- _Given request_:
Keep only the lines of the records below that contain the string "pixels", copying each one in full. Case counts.

- _Extracted records_:
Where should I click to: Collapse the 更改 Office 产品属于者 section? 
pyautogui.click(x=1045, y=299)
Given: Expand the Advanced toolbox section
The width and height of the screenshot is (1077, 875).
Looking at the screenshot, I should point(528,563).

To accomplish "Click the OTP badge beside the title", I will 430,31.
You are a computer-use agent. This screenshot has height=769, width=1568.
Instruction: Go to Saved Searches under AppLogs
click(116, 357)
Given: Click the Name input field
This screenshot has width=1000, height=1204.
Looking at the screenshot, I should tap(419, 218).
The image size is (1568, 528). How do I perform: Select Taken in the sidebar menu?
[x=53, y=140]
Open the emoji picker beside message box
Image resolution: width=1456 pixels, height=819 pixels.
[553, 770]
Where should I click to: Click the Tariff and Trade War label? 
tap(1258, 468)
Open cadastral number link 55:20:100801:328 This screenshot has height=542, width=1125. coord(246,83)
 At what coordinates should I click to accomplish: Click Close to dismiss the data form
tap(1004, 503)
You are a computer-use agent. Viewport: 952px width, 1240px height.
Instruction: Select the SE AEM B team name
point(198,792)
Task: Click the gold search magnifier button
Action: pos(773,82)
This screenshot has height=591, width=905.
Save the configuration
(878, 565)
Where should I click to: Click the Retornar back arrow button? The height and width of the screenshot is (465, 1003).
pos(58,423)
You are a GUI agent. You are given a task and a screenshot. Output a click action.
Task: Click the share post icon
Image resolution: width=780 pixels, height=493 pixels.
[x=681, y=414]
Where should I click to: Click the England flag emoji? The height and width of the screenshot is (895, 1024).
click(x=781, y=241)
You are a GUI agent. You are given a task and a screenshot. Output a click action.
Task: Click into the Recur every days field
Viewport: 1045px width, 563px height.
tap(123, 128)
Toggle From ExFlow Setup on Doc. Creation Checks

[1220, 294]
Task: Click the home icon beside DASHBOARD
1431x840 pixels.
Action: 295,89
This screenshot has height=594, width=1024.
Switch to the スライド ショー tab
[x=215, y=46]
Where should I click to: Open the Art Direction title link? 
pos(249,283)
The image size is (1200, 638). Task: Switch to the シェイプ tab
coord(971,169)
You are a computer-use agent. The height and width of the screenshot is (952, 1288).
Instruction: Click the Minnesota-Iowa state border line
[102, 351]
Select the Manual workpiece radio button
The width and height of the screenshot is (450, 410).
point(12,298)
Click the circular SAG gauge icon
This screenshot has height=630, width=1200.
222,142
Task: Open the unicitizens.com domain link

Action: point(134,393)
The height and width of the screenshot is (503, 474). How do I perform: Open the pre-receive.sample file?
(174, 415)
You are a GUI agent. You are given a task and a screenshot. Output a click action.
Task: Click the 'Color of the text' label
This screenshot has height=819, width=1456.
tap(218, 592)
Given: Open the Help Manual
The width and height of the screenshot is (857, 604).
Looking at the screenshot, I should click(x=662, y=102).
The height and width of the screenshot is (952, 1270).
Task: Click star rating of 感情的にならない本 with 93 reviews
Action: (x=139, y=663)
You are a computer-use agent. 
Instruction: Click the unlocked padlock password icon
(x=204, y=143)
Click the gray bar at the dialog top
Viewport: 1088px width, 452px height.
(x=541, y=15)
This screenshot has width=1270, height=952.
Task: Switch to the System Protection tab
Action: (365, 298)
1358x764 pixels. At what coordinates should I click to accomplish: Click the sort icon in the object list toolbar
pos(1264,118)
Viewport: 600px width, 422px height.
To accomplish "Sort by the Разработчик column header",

- _Solution to the exercise_:
Image resolution: width=1456 pixels, height=819 pixels.
Image resolution: width=780 pixels, height=493 pixels.
1431x840 pixels.
1358x764 pixels. At what coordinates should I click to accomplish: Click the sort icon in the object list toolbar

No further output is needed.